Video-LLM Token Flood
Research Paper
VidDoS: Universal Denial-of-Service Attack on Video-based Large Language Models
View PaperDescription: Video-based Large Language Models (Video-LLMs) are vulnerable to a universal Energy-Latency Attack (ELA) that triggers a Denial-of-Service (DoS) via spatially concentrated adversarial patches. Because video architectures rely on temporal subsampling and pooling which act as a low-pass filter against full-frame diffuse noise, an attacker can bypass this compression by anchoring cross-modal attention to a dense, localized visual anomaly. By injecting a fixed, content-agnostic patch into the peripheral regions of video frames, the attacker hijacks the autoregressive decoder. The patch is optimized using masked teacher forcing to steer the model toward computationally expensive "sponge" sequences, while explicitly penalizing the emission of concise answers (e.g., "Yes", "No") and suppressing 'End-of-Sequence' (EOS) token probabilities. This traps the model in an unbounded generation regime regardless of the textual prompt.
Examples:
An attacker optimizes a static, universal patch (e.g., 48x48 pixels) offline using a surrogate dataset to suppress the EOS token and specific short-answer vocabulary. The attacker then continuously overlays this identical patch onto a fixed peripheral location (e.g., the bottom-right corner) of a dynamic video stream. When the modified video is fed into the Video-LLM alongside a standard binary-choice prompt (e.g., "Does this scenario require a manual takeover?"), the model ignores its typical conciseness prior. Instead of outputting a single token ("Yes" or "No"), the model hallucinates continuously up to the hard-coded maximum token limit (e.g., max_new_tokens=512), resulting in a 205x token expansion.
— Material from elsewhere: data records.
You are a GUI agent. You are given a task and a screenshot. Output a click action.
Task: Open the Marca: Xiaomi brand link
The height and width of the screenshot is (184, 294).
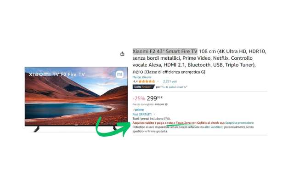(142, 77)
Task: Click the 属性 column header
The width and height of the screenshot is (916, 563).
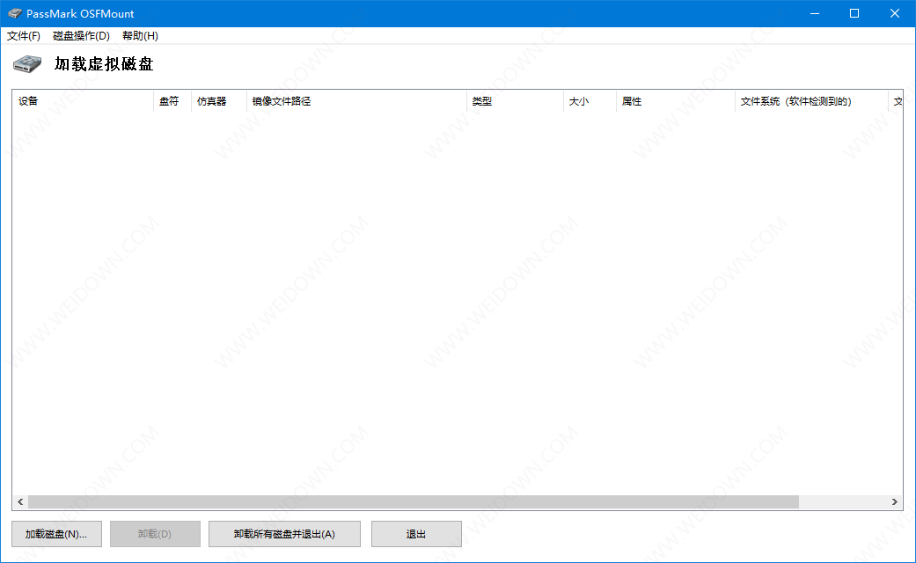Action: pos(674,101)

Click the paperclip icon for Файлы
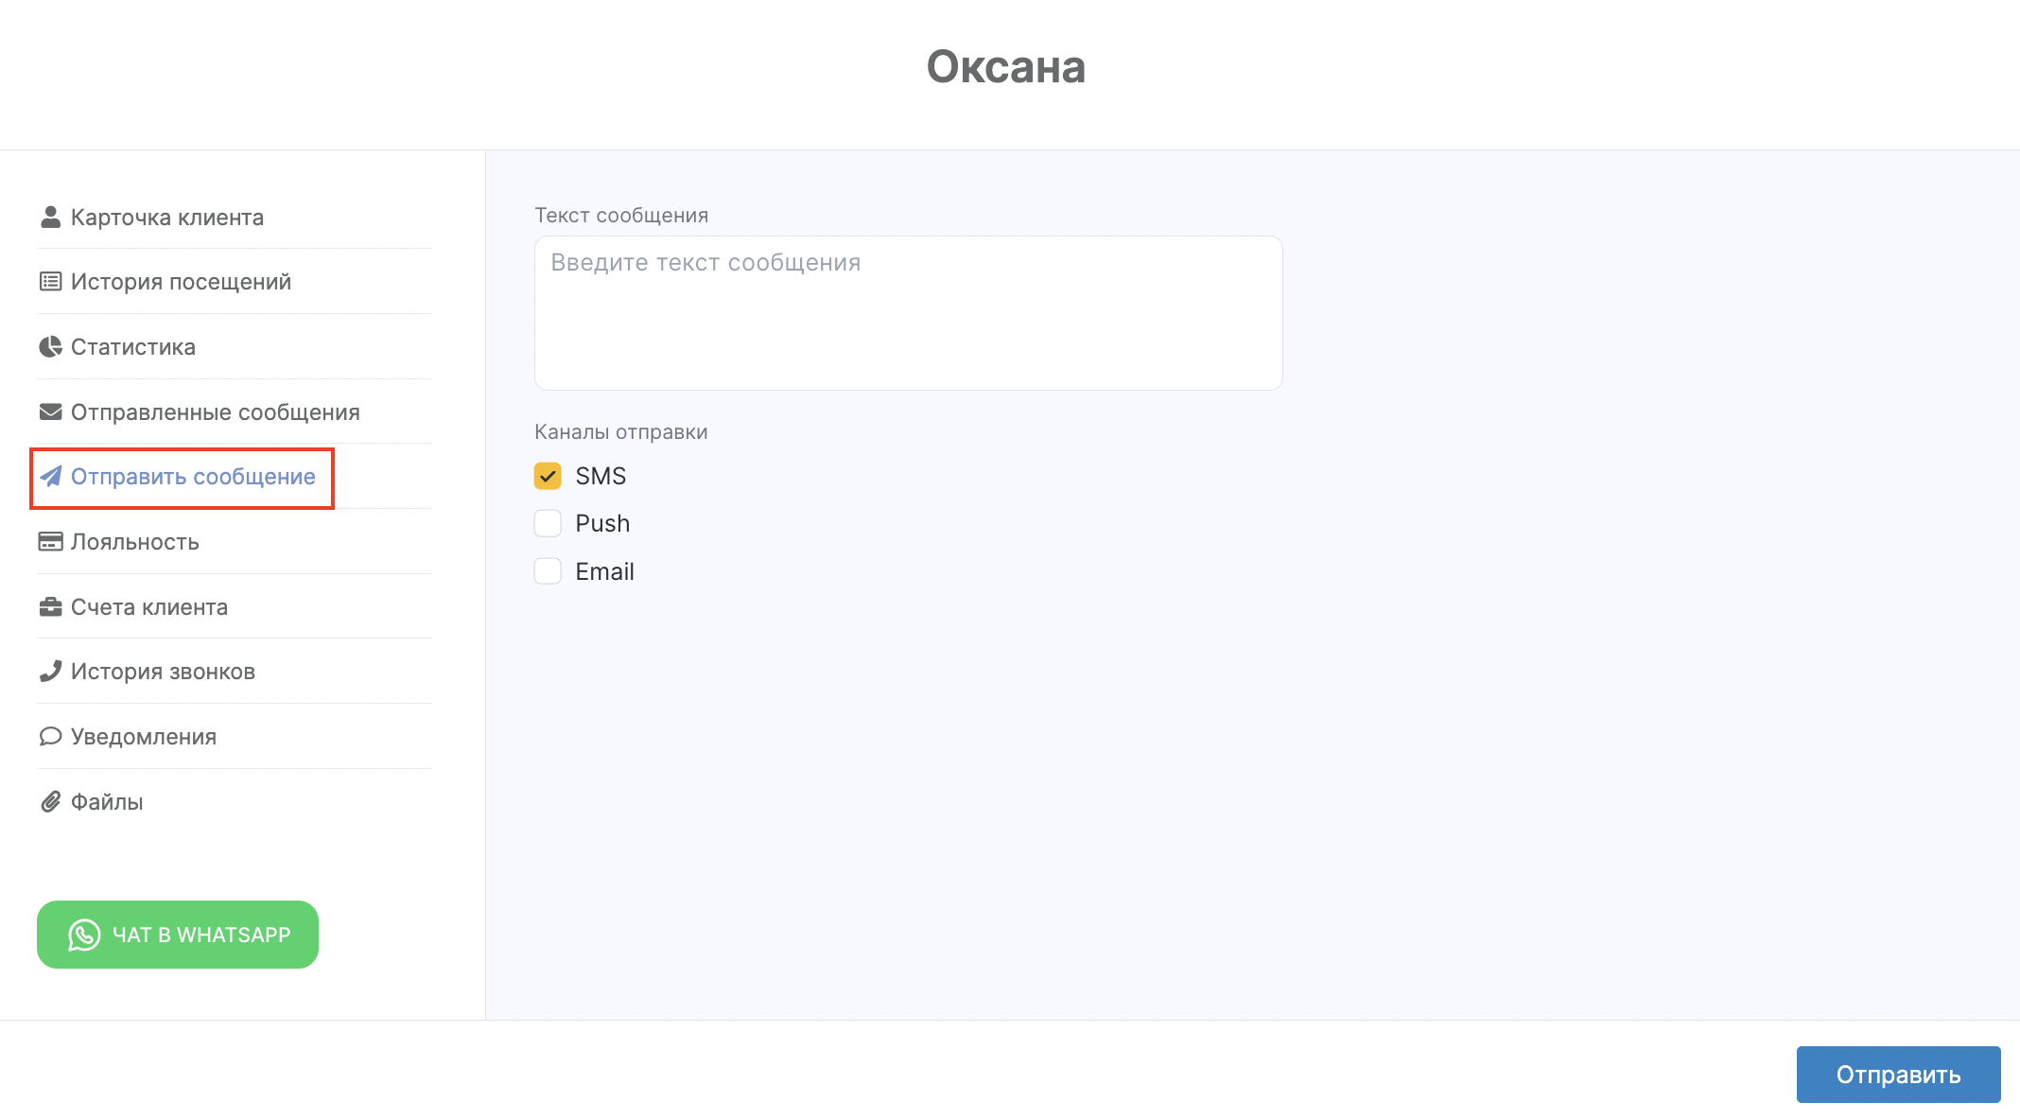[x=50, y=802]
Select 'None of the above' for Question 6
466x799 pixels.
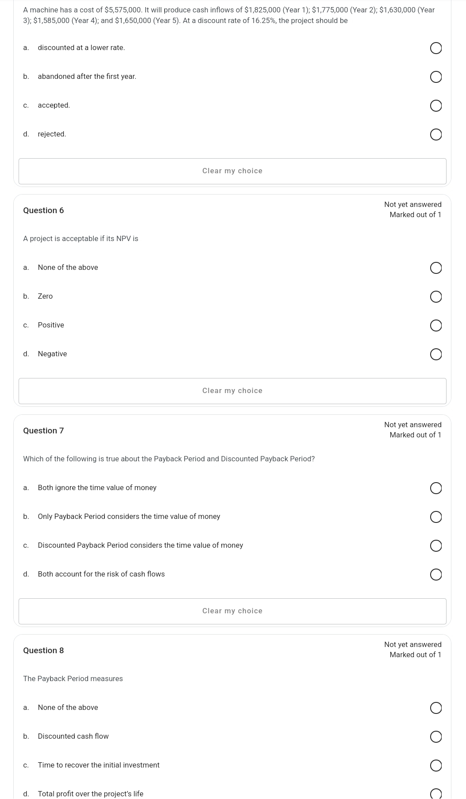coord(435,268)
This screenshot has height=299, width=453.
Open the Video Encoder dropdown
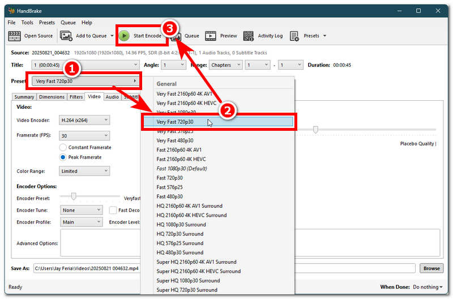[x=84, y=120]
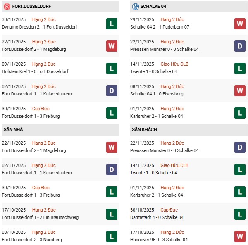This screenshot has height=245, width=248.
Task: Click the Schalke 04 club logo
Action: click(x=135, y=7)
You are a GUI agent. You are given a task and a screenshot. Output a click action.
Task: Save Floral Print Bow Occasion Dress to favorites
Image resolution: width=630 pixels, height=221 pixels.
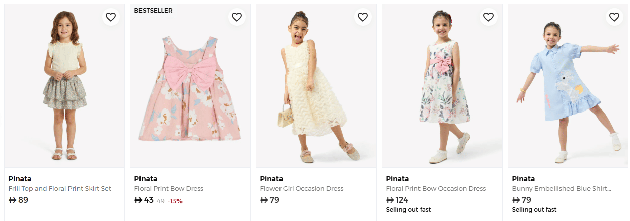point(488,17)
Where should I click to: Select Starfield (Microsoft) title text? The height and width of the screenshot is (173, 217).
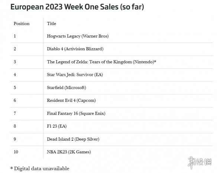pos(67,88)
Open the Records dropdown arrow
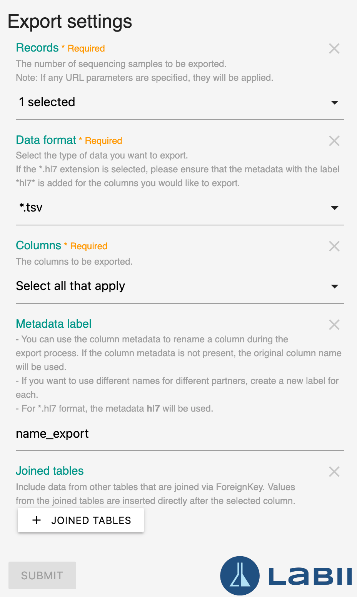The image size is (357, 597). (335, 102)
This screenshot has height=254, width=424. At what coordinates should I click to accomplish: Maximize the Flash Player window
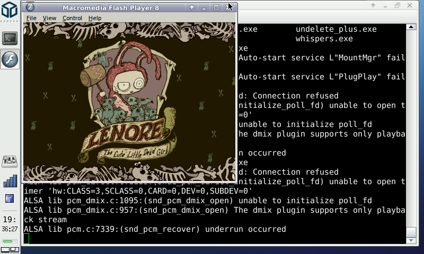(x=216, y=7)
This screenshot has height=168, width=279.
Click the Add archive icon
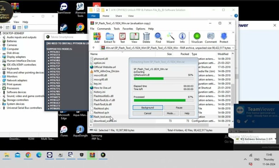click(x=97, y=38)
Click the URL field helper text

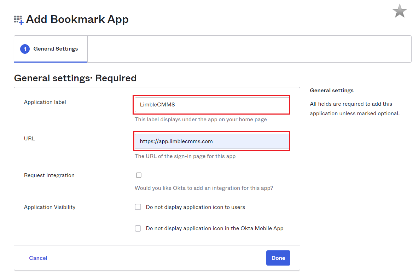pyautogui.click(x=186, y=156)
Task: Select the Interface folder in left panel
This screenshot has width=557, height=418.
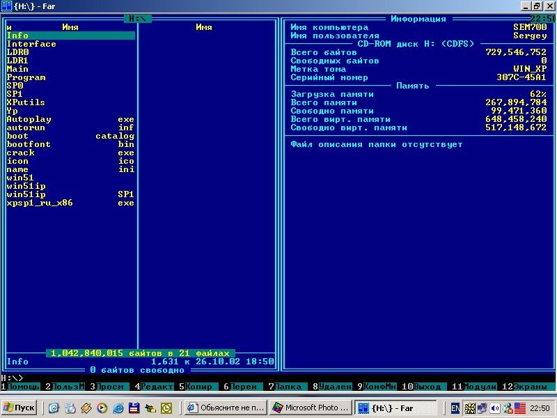Action: (31, 44)

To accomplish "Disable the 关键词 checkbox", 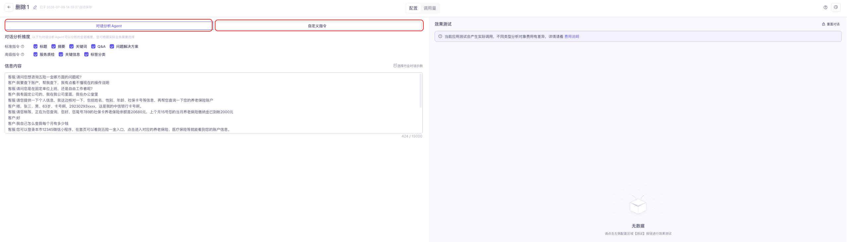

Impact: Successfully exploiting this vulnerability leads to extreme computational exhaustion and resource-level Denial-of-Service. By forcing maximum-length outputs, the attack inflates inference latency by over 15x. In real-time, safety-critical streaming pipelines (such as synchronous manual takeover assistance in autonomous driving), this induced latency cascades and blocks subsequent frame processing. This delays the AI's response time well beyond human safety limits (e.g., >2.72 seconds), causing critical safety violations and neutralizing the system's operational availability. Furthermore, the attack remains highly robust against stochastic decoding, maintaining expansion ratios above 240x even at elevated sampling temperatures (e.g., T=1.5).
Affected Systems:
- LLaVA-NeXT-Video-7B
- Qwen3-VL-4B-Instruct
- Video-LLaVA-7B-hf
- Any Video-LLM or streaming multimodal system utilizing rigid 5D spatio-temporal tensors (Batch, Time, Channel, Height, Width) susceptible to spatially anchored patch insertions.